Um laudo da Polícia Militar Ambiental (PMA) revelou que a morte de milhares de peixes no Rio Imaruim, em Palhoça, na Grande Florianópolis, foi causada por uma combinação de fatores ambientais. O relatório foi divulgado na segunda-feira, 20 de abril de 2026.
Os peixes começaram a aparecer mortos nos primeiros meses do ano, gerando preocupação entre os moradores que avistaram cardumes boiando na água em fevereiro. O laudo aponta que a água ácida, com pH de 4,9, e a baixa concentração de oxigênio foram fatores determinantes para a mortandade.
Além disso, a temperatura elevada da água, que alcançou 28,6 °C, também contribuiu para a situação, pois reduz o oxigênio dissolvido e aumenta o metabolismo dos peixes, que passam a necessitar de mais oxigênio.
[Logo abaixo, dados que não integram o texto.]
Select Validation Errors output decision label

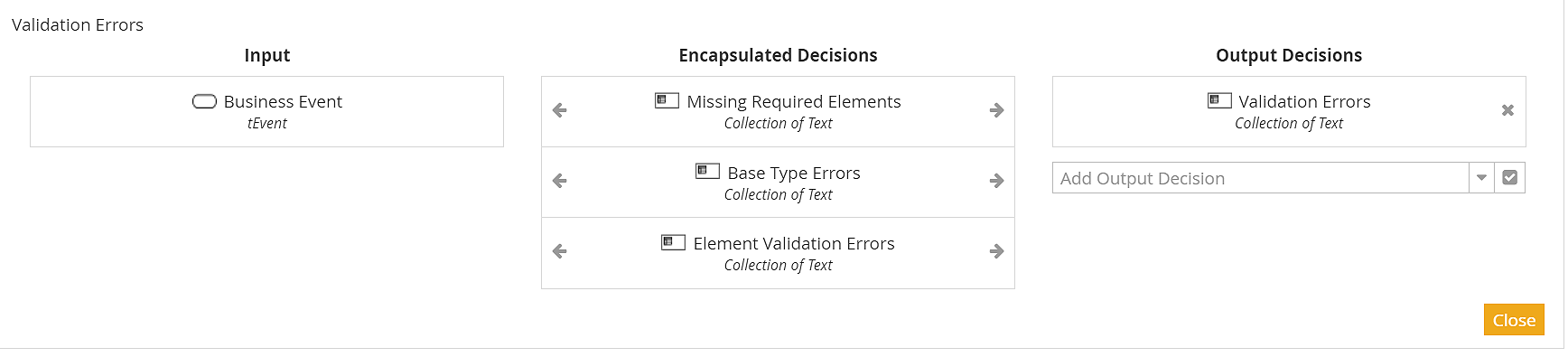[x=1304, y=101]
A presença de surfactantes, que indicam esgoto doméstico, aumentou a carga orgânica na água, provocando um aumento na demanda bioquímica de oxigênio.
O laudo conclui que a combinação desses fatores, juntamente com a limitação de mobilidade da espécie Manjubinha (Cetengraulis edentulus), aumentou a vulnerabilidade dos peixes, justificando a mortandade observada. O número exato de peixes mortos não foi divulgado, e o Instituto do Meio Ambiente (IMA) ainda estava realizando um balanço da quantidade de animais encontrados.
A PMA realizou análises de indicadores microbiológicos e físico-químicos da água após uma fiscalização ambiental e coleta de amostras no local. A prefeitura de Palhoça foi contatada, mas não respondeu até a última atualização da reportagem.